Which types of giving are associated with reduced mortality risk among older adults?
Introduction
Both prosocial behaviors and traits contribute to a multifaceted understanding of the health benefits of giving. Prosocial behaviors are defined as those that are intended to help others (Batson & Powell, 2003), and include various giving activities, such as volunteering, donating money, supporting friends, and caregiving for loved ones. Many studies have found a positive association between giving behaviors and health and well-being for givers (e.g. Brown et al., 2009; Brown, Nesse, Vinokur, & Smith, 2003; Dunn, Aknin, & Norton, 2014; Harris & Thoresen, 2005). Prosocial traits, such us empathy, compassion, or other-oriented concerns, are key motivators of prosocial behaviors (Konrath & Grynberg, 2013; Oveis, Horberg, & Keltner, 2010), including everyday behaviors like expressing warmth to others (Eisenberg & Miller, 1987) that might not be captured in measures of donating, volunteering, or caregiving. Unlike those more discrete prosocial behaviors, traits are less dependent on one's personal and social resources and are thus more likely to remain stable even in old age (Grühn, Rebucal, Diehl, Lumley, & Labouvie-Vief, 2008). Therefore, it is meaningful to consider the health implications of prosocial traits separately from those of prosocial behaviors, particularly among the elderly. Prior research has found that prosocial traits are also associated with positive physical and psychological outcomes (e.g., Ho, Konrath, Brown, & Swain, 2014; Kahana, Bhatta, Lovegreen, Kahana, & Midlarsky, 2013).

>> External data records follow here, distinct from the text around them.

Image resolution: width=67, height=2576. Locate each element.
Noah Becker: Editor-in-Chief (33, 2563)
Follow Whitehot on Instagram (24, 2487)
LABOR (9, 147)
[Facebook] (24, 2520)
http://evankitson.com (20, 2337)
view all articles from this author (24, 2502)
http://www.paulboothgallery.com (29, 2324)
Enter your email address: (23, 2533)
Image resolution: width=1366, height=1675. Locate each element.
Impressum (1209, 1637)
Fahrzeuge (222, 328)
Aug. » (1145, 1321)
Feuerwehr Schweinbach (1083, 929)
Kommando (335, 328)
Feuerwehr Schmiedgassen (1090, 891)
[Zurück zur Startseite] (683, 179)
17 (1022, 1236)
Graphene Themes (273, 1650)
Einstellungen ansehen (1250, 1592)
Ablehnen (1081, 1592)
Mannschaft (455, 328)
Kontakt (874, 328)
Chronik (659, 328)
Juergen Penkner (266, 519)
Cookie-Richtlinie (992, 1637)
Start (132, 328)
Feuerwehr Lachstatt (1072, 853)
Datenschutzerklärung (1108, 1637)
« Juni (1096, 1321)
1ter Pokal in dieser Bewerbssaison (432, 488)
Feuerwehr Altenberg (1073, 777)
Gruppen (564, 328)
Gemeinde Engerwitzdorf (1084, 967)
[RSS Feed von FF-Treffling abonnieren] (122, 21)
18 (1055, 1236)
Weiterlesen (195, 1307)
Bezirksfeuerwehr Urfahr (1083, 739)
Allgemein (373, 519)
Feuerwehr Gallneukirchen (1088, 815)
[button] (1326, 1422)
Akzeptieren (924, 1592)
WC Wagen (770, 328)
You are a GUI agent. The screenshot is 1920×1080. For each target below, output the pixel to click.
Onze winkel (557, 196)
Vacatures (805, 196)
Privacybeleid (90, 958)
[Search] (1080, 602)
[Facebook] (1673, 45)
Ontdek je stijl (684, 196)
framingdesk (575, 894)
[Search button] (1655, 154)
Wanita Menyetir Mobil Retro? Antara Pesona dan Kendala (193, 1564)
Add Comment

However, very few papers have examined the health associations of different giving behaviors and traits simultaneously within a single study. People often engage in more than one giving act. Does volunteering, for example, still significantly predict health outcomes when other giving behaviors are controlled for? Is it better or worse for one's health to volunteer for nonprofits, compared with giving money to family or charities, supporting friends, or caregiving for loved ones? Is simply seeing oneself as a giving person associated with better health outcomes? When considering next steps for research, or when designing low-cost interventions to improve the health of older adults, it would be helpful to know which prosocial activities are most influential.
Understanding if there are any differences in various forms of giving could also help unpack potential explanations for why giving should have any health benefit at all. One possible mechanism for the effects of giving on health is that the self-regulatory processes required to engage in giving buffer against the effects of one's own stressful experiences. Certain giving situations, such as volunteering, caregiving, or donating large amounts of money relative to one's own wealth require non-trivial amounts of resources and therefore raise self-focused concerns about the cost of engaging in these activities. People act on their desire to give to others in these ways likely must disengage from their self-focused concerns (Poulin, 2017), and in so doing, may also buffer themselves against the known effects of stress on health (Baum & Singer, 1987; Thoits, 2010). Prior work suggests that giving to others buffers the effects of stress on health and well-being (Inagaki & Eisenberger, 2016; Poulin, Brown, Dillard, & Smith, 2013; Raposa, Laws, & Ansell, 2016), and it could be that this stress-buffering effect is due to disengagement from self-focused concerns, driven by a commitment to giving to others. If so, however, some types of giving—especially those that are more sustained or costly—may be more beneficial than others.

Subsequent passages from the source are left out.